##### Provided text

Are we not men? We are—well, ask Bigfoot, as Brooks does in this delightful yarn, following on his bestseller World War Z(2006).

A zombie apocalypse is one thing. A volcanic eruption is quite another, for, as the journalist who does a framing voice-over narration for Brooks’ latest puts it, when Mount Rainier popped its cork, “it was the psychological aspect, the hyperbole-fueled hysteria that had ended up killing the most people.” Maybe, but the sasquatches whom the volcano displaced contributed to the statistics, too, if only out of self-defense. Brooks places the epicenter of the Bigfoot war in a high-tech hideaway populated by the kind of people you might find in a Jurassic Park franchise: the schmo who doesn’t know how to do much of anything but tries anyway, the well-intentioned bleeding heart, the know-it-all intellectual who turns out to know the wrong things, the immigrant with a tough backstory and an instinct for survival. Indeed, the novel does double duty as a survival manual, packed full of good advice—for instance, try not to get wounded, for “injury turns you from a giver to a taker. Taking up our resources, our time to care for you.” Brooks presents a case for making room for Bigfoot in the world while peppering his narrative with timely social criticism about bad behavior on the human side of the conflict: The explosion of Rainier might have been better forecast had the president not slashed the budget of the U.S. Geological Survey, leading to “immediate suspension of the National Volcano Early Warning System,” and there’s always someone around looking to monetize the natural disaster and the sasquatch-y onslaught that follows. Brooks is a pro at building suspense even if it plays out in some rather spectacularly yucky episodes, one involving a short spear that takes its name from “the sucking sound of pulling it out of the dead man’s heart and lungs.” Grossness aside, it puts you right there on the scene.

##########

Answer from the review:
(a) Which earlier bestseller by Brooks does the review name?
(b) Which volcano erupts in the novel?
(c) Whose budget did the president slash?
Draw only on the review.

##### Data shown

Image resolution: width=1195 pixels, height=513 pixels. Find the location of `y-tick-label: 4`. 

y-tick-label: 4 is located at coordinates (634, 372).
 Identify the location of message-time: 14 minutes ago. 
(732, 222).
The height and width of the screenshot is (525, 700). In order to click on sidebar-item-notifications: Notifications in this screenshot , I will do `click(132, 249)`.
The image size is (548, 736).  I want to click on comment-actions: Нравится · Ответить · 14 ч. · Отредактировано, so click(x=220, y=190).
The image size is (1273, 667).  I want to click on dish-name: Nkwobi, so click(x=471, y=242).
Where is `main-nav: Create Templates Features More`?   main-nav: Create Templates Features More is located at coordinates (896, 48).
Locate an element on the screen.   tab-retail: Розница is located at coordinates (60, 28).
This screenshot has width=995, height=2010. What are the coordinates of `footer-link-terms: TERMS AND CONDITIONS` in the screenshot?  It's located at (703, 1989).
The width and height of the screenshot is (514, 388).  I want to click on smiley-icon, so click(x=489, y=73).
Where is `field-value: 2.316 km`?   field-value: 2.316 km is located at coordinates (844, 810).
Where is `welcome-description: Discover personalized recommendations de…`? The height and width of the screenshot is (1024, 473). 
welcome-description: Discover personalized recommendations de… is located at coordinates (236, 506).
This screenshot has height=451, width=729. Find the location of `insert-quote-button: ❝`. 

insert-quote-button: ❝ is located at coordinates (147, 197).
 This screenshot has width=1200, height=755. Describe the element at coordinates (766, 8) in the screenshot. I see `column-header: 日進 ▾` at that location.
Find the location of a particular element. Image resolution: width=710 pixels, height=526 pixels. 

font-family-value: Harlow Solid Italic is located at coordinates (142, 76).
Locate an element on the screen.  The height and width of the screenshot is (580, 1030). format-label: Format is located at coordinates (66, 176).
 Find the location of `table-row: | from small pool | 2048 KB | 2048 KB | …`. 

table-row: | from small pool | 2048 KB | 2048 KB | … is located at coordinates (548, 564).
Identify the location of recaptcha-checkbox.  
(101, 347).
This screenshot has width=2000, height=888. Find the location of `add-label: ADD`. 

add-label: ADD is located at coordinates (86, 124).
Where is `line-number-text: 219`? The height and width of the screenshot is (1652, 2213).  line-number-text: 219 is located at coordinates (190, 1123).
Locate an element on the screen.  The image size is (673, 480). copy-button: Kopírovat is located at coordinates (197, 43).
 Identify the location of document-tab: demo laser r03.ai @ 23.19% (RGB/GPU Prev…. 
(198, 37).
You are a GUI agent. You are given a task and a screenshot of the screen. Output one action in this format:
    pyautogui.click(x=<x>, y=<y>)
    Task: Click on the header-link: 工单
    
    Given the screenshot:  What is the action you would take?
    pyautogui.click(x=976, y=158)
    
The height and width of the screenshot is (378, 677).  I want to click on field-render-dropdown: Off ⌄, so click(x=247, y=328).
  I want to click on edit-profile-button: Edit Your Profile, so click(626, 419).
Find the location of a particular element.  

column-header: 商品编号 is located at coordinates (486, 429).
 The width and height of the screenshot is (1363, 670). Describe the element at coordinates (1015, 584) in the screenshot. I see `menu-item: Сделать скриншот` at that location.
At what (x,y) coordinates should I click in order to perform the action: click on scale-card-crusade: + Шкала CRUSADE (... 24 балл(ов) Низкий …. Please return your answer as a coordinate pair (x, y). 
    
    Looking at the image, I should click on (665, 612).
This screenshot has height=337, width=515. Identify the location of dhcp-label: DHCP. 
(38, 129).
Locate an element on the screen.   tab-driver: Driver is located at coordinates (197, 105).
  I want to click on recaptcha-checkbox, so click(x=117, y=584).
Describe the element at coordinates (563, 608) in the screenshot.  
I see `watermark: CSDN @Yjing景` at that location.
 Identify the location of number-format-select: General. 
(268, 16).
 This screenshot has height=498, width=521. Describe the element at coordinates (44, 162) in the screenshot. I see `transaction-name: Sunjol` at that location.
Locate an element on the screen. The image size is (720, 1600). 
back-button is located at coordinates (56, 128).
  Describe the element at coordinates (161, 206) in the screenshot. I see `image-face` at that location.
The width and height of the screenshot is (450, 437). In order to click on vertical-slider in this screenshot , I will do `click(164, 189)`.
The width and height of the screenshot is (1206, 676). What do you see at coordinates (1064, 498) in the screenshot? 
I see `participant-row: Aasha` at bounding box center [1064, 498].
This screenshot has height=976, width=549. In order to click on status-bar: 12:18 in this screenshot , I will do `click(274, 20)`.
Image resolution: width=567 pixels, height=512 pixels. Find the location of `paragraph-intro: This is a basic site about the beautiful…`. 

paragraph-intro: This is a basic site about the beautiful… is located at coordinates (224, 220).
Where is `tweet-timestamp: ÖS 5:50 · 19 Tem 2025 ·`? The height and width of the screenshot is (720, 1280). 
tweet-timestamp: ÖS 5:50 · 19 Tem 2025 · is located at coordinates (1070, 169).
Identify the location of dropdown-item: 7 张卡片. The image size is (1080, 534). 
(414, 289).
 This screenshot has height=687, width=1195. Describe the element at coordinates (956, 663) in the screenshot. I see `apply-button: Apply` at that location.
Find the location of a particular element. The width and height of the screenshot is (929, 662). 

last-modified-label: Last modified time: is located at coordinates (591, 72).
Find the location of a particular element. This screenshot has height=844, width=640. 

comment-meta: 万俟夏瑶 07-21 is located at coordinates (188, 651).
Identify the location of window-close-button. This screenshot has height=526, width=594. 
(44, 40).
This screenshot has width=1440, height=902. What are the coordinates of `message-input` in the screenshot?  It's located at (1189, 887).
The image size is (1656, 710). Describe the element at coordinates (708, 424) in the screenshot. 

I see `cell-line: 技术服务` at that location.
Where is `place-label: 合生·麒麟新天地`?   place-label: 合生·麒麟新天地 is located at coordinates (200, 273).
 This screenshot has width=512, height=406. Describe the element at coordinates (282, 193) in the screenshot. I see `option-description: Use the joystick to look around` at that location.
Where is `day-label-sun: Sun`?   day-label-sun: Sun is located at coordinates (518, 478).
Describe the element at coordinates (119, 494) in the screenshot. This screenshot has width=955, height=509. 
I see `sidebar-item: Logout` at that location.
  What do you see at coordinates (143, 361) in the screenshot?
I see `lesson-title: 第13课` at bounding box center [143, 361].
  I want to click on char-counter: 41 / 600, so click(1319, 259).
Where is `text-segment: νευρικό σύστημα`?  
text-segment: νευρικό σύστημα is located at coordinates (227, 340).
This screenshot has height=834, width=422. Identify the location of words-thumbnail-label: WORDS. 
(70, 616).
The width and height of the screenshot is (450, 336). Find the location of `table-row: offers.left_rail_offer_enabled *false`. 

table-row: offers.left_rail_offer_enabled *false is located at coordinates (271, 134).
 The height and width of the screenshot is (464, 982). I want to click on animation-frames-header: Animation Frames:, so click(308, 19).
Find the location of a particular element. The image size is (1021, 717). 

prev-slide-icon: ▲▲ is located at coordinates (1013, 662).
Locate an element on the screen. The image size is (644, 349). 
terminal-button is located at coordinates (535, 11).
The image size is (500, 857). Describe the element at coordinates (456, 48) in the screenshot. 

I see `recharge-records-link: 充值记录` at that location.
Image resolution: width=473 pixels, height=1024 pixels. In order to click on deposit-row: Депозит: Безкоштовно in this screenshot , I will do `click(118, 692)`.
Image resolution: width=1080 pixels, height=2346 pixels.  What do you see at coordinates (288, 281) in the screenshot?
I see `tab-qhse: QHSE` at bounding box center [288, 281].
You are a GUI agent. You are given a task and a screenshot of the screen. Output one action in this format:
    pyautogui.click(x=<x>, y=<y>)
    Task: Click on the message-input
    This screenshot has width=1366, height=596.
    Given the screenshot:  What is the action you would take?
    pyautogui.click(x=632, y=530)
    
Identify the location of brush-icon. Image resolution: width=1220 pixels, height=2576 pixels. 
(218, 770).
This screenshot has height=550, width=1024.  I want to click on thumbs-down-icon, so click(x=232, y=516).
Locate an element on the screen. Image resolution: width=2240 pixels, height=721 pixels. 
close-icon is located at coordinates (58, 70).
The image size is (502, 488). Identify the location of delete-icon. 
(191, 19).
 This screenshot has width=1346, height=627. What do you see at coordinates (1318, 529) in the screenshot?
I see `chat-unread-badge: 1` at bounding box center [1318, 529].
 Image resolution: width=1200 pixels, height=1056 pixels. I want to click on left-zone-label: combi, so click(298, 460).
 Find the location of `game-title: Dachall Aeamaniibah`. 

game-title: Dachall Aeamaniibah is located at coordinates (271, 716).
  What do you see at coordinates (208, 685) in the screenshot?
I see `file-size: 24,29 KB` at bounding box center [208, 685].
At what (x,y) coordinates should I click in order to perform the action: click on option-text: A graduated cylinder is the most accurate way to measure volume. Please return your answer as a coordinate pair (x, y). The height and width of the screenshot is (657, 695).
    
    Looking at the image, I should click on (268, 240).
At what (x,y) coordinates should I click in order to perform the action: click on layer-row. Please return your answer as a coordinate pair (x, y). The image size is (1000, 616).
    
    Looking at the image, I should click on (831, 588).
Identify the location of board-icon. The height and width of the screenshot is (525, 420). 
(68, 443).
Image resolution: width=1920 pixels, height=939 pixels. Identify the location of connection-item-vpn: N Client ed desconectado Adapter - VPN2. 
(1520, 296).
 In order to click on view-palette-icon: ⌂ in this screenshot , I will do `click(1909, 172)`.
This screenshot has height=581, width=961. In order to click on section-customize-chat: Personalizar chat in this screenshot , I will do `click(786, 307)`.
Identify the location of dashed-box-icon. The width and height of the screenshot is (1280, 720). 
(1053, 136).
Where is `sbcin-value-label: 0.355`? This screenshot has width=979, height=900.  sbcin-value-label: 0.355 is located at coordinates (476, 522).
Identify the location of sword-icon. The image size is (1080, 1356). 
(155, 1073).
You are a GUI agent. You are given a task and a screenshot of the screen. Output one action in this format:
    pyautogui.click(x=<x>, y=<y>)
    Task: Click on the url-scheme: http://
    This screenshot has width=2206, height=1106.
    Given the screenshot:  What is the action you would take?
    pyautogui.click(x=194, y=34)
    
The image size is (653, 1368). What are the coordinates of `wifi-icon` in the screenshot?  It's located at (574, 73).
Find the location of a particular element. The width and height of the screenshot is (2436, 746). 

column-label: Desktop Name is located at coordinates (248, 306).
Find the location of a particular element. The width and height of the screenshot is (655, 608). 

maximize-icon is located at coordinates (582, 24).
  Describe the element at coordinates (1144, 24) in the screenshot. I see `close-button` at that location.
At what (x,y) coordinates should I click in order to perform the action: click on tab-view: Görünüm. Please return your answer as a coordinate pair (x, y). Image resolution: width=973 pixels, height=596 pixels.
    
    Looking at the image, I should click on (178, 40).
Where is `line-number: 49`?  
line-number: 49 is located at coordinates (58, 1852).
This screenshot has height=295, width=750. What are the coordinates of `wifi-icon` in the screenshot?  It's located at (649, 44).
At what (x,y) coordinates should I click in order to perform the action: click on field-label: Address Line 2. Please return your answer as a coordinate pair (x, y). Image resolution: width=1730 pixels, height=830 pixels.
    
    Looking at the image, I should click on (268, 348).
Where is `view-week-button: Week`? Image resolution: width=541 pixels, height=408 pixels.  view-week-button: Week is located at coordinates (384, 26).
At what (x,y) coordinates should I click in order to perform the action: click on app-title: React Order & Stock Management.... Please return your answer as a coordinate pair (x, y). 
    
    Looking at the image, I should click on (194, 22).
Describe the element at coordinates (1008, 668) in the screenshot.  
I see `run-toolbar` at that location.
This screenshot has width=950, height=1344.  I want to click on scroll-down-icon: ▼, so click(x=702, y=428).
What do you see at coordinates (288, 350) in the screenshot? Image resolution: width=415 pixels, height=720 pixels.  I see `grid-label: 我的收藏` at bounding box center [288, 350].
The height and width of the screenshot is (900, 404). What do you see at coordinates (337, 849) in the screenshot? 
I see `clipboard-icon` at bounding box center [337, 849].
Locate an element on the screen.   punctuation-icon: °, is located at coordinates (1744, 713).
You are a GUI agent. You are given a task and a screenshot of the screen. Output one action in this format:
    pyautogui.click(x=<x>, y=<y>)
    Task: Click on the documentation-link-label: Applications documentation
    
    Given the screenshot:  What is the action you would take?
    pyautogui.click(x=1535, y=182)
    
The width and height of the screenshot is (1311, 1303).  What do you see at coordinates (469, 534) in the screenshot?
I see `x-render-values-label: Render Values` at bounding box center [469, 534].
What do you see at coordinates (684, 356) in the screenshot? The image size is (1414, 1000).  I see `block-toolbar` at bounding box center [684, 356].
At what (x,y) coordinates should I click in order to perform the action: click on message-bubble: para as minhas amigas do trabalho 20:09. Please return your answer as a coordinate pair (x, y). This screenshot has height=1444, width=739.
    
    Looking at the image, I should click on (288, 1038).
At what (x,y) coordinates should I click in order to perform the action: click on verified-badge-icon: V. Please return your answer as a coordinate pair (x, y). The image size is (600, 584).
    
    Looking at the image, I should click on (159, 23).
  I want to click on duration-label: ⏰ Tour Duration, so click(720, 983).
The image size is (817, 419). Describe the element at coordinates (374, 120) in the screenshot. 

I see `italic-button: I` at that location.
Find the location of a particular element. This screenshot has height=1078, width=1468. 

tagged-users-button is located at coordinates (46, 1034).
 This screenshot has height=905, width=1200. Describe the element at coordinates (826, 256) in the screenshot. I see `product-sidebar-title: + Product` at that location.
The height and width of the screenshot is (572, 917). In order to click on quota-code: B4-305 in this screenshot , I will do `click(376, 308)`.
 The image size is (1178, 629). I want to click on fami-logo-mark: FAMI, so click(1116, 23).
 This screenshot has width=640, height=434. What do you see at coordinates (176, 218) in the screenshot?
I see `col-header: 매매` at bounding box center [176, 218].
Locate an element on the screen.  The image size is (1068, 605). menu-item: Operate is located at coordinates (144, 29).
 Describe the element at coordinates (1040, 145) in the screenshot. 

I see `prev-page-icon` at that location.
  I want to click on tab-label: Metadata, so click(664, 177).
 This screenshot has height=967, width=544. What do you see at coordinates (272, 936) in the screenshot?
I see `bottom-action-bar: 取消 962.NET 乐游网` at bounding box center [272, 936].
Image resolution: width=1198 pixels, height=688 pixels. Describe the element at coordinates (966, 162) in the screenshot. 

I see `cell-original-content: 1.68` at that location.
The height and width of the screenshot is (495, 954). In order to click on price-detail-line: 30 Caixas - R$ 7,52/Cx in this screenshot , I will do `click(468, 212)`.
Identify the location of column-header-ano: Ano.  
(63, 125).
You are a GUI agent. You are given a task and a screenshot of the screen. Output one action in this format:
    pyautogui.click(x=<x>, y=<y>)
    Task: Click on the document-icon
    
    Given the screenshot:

##########

Exercise solution |
(a) World War Z (2006)
(b) Mount Rainier
(c) The U.S. Geological Survey